* Task to complete
Although the data below holds other lines too, output only those from the line with "[Einföld appelsínukaka] (119, 2426)" up to and including the line with "Hollt (238, 1255)", exactly as they appear.

* Given data

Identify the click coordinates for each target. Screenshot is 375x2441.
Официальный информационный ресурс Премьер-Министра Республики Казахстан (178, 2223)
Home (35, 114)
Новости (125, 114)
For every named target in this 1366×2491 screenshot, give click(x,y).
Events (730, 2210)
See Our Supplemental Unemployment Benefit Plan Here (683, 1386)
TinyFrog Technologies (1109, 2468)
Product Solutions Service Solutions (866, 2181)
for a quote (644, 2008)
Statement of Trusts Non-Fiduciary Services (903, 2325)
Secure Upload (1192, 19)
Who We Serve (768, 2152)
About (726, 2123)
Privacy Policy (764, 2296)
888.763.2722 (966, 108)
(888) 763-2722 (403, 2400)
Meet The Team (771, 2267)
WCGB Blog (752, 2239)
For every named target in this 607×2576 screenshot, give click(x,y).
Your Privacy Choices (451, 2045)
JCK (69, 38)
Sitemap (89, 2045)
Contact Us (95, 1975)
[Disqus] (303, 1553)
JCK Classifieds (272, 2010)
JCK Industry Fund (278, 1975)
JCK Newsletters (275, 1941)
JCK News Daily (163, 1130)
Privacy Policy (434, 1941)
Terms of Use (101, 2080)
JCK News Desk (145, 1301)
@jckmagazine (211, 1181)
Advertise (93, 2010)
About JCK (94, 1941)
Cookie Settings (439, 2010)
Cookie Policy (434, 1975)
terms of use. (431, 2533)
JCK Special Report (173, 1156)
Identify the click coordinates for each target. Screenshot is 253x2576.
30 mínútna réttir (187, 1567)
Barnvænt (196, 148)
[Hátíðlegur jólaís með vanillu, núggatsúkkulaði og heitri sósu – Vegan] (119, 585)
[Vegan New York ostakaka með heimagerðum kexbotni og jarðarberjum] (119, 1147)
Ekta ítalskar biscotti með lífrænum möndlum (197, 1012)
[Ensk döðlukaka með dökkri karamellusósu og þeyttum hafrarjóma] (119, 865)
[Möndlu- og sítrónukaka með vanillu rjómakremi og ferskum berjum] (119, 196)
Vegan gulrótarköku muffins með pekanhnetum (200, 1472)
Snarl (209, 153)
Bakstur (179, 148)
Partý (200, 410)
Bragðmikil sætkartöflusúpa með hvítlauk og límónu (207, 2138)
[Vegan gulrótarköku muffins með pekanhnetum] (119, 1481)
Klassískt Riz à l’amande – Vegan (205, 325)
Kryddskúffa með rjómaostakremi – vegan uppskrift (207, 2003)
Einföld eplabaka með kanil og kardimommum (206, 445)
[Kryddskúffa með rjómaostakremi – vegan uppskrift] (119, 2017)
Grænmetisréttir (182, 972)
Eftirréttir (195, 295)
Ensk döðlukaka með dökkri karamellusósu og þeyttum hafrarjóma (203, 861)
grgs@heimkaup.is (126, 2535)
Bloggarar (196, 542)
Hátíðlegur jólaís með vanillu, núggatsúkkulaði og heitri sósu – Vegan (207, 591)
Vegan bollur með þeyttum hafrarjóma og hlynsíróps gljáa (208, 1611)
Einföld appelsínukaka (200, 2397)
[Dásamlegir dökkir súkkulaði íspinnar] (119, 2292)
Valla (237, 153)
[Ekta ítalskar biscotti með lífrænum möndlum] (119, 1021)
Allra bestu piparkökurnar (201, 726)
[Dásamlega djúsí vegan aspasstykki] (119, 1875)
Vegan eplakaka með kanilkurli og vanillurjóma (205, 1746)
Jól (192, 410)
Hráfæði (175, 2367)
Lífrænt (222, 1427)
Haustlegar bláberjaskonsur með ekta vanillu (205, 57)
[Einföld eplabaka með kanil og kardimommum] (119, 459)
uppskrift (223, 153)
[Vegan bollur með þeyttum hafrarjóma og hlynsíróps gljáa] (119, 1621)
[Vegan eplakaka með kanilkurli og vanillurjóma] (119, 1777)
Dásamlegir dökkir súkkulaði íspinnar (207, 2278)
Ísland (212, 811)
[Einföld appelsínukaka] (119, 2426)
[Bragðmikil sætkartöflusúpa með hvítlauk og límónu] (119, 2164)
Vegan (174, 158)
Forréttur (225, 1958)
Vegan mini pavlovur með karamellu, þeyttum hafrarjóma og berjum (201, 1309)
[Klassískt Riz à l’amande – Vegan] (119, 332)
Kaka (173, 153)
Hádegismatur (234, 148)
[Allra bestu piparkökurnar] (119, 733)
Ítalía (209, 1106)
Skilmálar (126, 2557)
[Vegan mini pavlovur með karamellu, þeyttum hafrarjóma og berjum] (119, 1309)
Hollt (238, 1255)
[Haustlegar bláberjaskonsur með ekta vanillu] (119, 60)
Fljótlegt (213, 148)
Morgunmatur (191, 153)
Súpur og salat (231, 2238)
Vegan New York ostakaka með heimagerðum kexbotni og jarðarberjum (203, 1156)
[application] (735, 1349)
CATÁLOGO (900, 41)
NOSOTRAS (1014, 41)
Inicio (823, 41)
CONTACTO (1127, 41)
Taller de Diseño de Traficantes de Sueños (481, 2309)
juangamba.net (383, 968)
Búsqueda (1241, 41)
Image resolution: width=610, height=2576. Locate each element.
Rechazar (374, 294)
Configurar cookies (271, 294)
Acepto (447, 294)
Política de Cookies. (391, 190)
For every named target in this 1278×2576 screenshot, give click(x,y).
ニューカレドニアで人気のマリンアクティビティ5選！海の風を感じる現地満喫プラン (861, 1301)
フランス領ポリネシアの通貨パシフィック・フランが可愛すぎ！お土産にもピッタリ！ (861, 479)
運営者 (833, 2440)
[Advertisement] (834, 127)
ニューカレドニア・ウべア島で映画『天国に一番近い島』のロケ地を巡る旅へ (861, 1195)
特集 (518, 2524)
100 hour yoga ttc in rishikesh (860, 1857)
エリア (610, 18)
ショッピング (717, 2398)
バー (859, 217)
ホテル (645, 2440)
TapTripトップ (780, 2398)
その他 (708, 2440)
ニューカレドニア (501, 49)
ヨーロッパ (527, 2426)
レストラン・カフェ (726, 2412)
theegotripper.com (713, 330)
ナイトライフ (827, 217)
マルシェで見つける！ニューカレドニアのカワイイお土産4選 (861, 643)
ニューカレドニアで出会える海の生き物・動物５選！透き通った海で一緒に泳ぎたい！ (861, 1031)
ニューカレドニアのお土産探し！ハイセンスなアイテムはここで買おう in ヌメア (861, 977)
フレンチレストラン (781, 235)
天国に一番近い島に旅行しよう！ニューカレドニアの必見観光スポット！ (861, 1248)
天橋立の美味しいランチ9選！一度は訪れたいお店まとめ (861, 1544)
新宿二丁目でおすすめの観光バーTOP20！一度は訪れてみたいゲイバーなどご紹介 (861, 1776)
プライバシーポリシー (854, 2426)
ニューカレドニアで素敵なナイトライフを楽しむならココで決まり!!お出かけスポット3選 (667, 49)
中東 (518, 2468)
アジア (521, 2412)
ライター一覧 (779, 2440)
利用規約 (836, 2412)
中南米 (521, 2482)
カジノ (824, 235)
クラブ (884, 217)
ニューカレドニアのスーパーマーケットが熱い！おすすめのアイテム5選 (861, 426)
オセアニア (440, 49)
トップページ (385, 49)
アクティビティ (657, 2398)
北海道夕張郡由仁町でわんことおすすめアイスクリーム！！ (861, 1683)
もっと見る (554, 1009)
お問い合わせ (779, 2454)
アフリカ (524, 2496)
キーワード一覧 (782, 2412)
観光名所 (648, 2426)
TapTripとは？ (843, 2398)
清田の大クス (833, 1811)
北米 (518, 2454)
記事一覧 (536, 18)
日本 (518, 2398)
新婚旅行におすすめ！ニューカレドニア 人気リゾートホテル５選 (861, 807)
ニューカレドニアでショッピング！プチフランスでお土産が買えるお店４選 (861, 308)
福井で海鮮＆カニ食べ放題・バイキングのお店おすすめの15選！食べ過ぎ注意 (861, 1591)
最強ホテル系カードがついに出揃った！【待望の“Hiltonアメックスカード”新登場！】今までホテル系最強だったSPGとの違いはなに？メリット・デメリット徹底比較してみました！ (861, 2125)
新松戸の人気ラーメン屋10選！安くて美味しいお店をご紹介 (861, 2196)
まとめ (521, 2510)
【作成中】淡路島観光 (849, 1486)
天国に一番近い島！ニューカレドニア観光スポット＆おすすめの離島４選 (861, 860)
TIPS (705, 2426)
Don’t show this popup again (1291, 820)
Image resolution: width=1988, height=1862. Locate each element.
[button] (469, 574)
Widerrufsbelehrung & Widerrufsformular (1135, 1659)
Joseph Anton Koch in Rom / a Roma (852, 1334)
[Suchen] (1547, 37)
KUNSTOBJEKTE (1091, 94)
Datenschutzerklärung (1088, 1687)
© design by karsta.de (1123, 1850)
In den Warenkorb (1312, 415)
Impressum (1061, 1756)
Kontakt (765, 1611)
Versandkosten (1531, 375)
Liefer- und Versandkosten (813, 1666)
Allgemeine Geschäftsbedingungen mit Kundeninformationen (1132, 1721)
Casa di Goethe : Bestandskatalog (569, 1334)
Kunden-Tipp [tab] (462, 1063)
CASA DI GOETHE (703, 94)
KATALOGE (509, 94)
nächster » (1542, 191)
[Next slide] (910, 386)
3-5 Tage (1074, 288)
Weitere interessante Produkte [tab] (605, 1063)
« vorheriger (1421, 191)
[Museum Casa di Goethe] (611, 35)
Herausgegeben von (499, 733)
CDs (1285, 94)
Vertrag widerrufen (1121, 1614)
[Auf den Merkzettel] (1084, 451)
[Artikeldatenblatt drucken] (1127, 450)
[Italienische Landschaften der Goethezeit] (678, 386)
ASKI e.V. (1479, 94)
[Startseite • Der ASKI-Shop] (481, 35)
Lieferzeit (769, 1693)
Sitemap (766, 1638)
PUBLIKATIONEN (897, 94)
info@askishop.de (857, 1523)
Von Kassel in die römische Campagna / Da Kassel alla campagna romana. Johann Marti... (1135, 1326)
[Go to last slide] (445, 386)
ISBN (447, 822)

* Exercise answer
[Einföld appelsínukaka] (119, 2426)
[Bragðmikil sætkartöflusúpa með hvítlauk og límónu] (119, 2164)
Vegan (174, 158)
Forréttur (225, 1958)
Vegan mini pavlovur með karamellu, þeyttum hafrarjóma og berjum (201, 1309)
[Klassískt Riz à l’amande – Vegan] (119, 332)
Kaka (173, 153)
Hádegismatur (234, 148)
[Allra bestu piparkökurnar] (119, 733)
Ítalía (209, 1106)
Skilmálar (126, 2557)
[Vegan mini pavlovur með karamellu, þeyttum hafrarjóma og berjum] (119, 1309)
Hollt (238, 1255)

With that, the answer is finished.